Most of the business of Virgin Money's subsidiary Clydesdale Bank plc was legally transferred to Nationwide on 2 April 2026, under a banking business transfer scheme which was approved by the Companies Court on 23 February 2026. Nationwide intends to continue using the Virgin Money name for the transferred accounts, though Clydesdale Bank mortgages have changed to 'Clydesdale' branding, reflecting the change from prior status as a bank to a trading style of Nationwide Building Society. Customers of Virgin Money with a current account, savings account, or mortgage became Nationwide members as a result of the transfer.

In June 2026, Nationwide announced it was set to cut 600 jobs in a first round of cuts to reduce duplication of roles following the Virgin Money acquisition.

===2025 Financial Conduct Authority fine===
On 12 December 2025, Nationwide was fined £44 million by the Financial Conduct Authority (FCA) for missing opportunities to identify fraudulent Covid furlough payments. The fraud happened mostly while Nationwide did not offer business accounts, but it was aware some customers were using personal accounts for business purposes. One customer used a personal current account to receive £27.3 million of fraudulent Covid furlough payments over 13 months, £26 million of that in only eight days. HM Revenue and Customs were able to recover most of the funds in question, except for about £800,000. Following the fine, Nationwide issued a press release in response, saying they fully cooperated with the FCA investigation.

===2026 – present===
In April 2026, Nationwide was named by Forbes as the best bank in the United Kingdom.

In May 2026, Nationwide announced it would distribute £100 payments to around 4.4 million eligible members as part of its “Fairer Share” scheme for the fourth consecutive year, despite a decline in annual profits.

==Mutual status==
In 1998, society members seeking a windfall, branded as carpetbaggers by the UK media, required Nationwide members to vote on whether to demutualise the society and float on the London Stock Exchange. The attempt failed, despite media reports of possible pay-outs to members of around £1,000 to £1,500 each, as Nationwide members voted by a narrow margin of 1,135,587 to 1,101,887 (majority 33,700) against converting the building society into a bank.

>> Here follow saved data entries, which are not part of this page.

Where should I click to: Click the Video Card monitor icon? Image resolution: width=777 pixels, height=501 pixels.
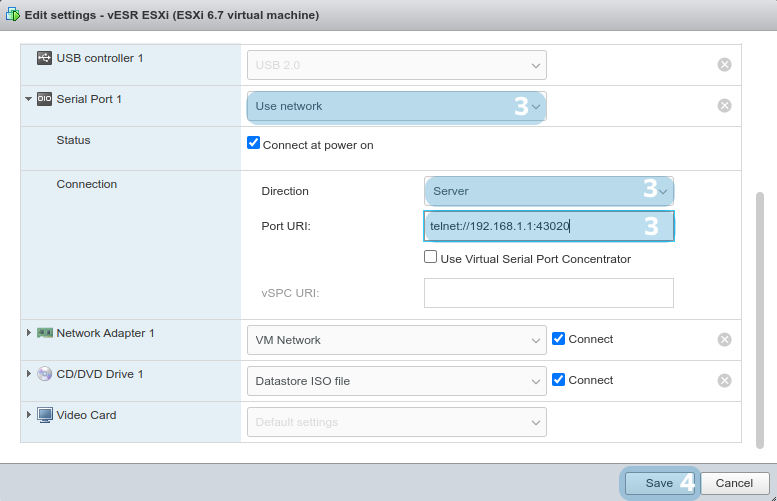click(44, 415)
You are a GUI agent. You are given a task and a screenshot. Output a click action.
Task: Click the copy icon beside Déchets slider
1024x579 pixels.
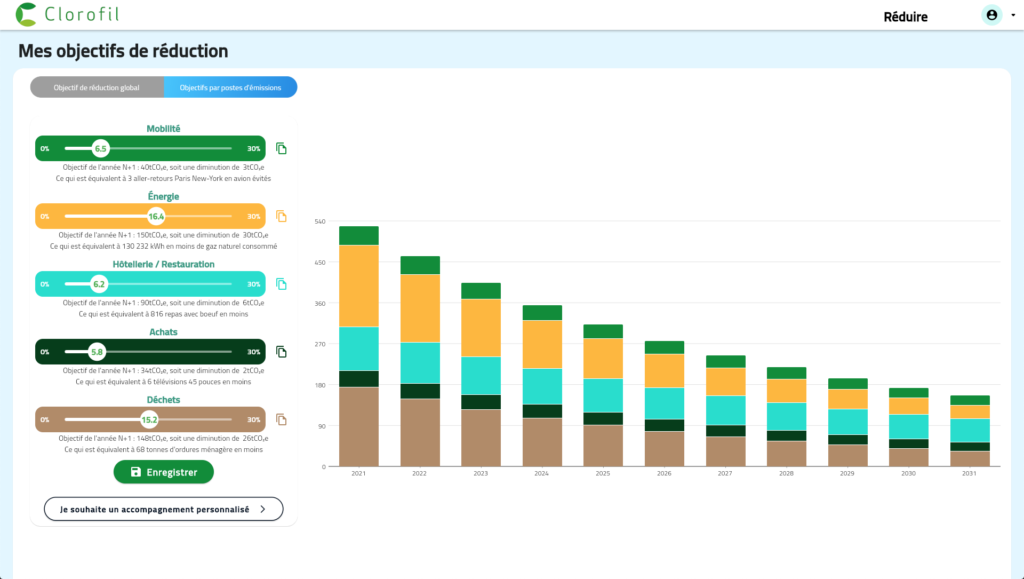pyautogui.click(x=281, y=420)
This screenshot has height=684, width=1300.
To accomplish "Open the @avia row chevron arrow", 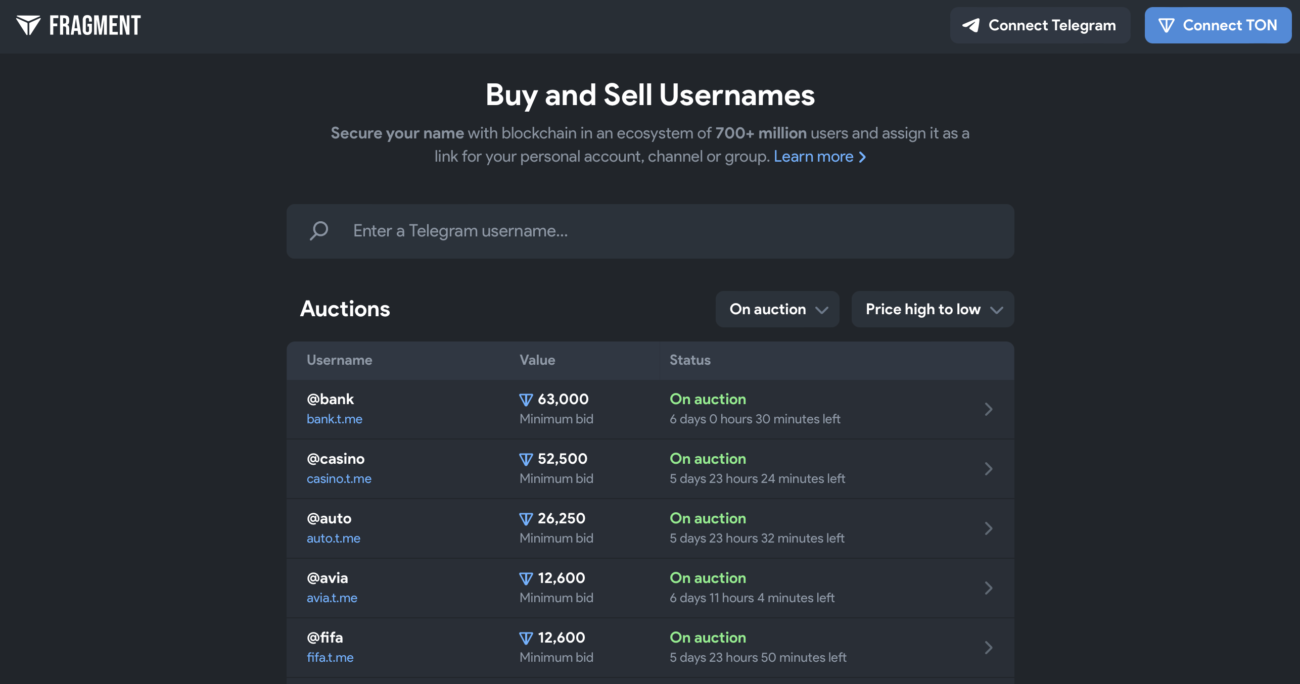I will click(x=988, y=588).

Society members again proposed a resolution in 2001 for another vote by Nationwide members to demutualise the society to a bank. The resolution was rejected by the Nationwide board on legal grounds.

==Controversies==
During the 2008 financial crisis, executive pay practices came under increasing scrutiny at Nationwide as in the rest of the financial sector. The Building Society Members' Association began to campaign against acceptance of remuneration reports at AGMs in 2009, and with the CEO's compensation rising 45% to £2.25 million by 2012 the board's levels of pay attracted criticism in The Guardian, and The Huffington Post.

Nationwide has also had to pay out over £473 million of compensation to customers for the mis-selling of Payment protection insurance (PPI). Nationwide had to scrap its intentions to pursue a digital business current account in April 2020, due to the effects of the COVID-19 pandemic. The society has said the pandemic had driven down the medium-term interest rates, which the society believed had made the project unviable. Nationwide committed to return the £50M grant from the Banking Competition Remedies scheme, which distributes funding that Royal Bank of Scotland was ordered to set aside as a condition of its 2009 bailout. The project is estimated to have cost members £70 million, but Nationwide have said that all staff working on the project will be redeployed elsewhere. It still provides some business savings accounts.

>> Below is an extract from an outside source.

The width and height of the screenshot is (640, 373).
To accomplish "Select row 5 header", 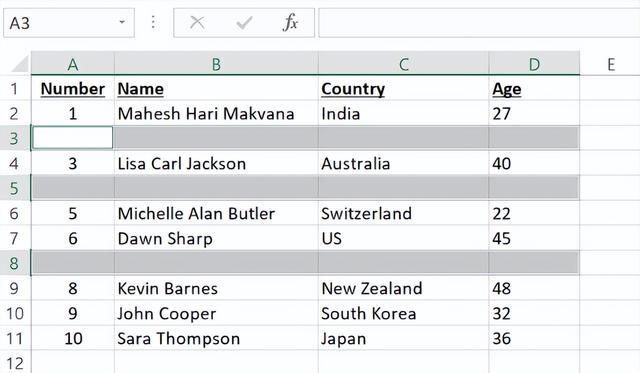I will tap(15, 188).
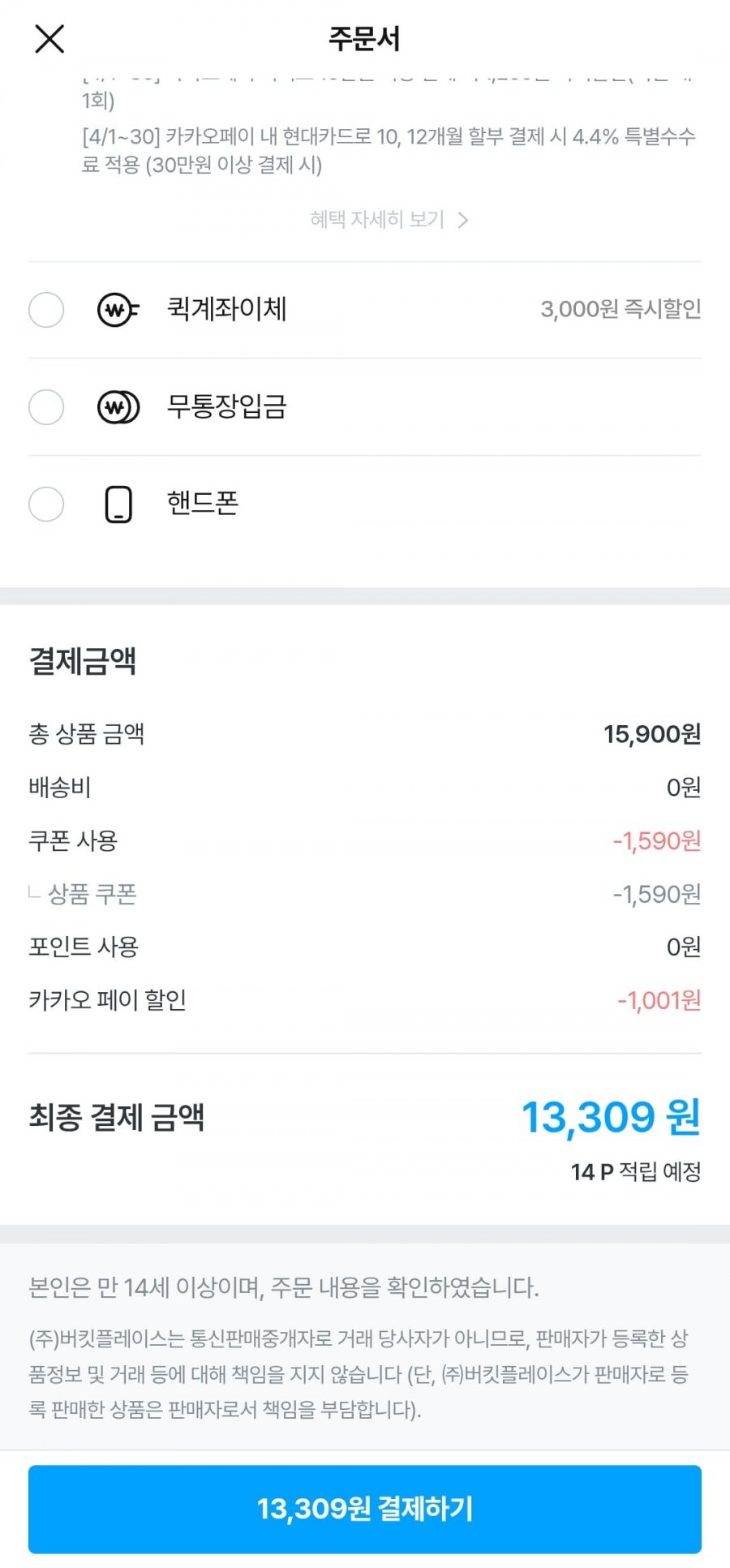Click the quick account transfer won-plug icon
This screenshot has width=730, height=1568.
118,310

When restrictions were lifted following the COVID-19 pandemic, Nationwide stated that its office-based staff could choose whether to work from home or return to the office. From April 2024 employees were required to come into the office for two days per week.

In June 2023, Nationwide launched its Fairer Share initiative to redistribute profits back to its members but figures reported in the media suggested only 21% of Nationwide’s 16 million members would get a pay-out in its first year. The policy called into question whether the society's banking status now takes precedence over its advertised claims to offer fair member benefits as a building society.

In April 2024 the Advertising Standards Authority took action to ban a misleading advert by Nationwide that claimed it was not closing branches which was contrary to what the authority had found.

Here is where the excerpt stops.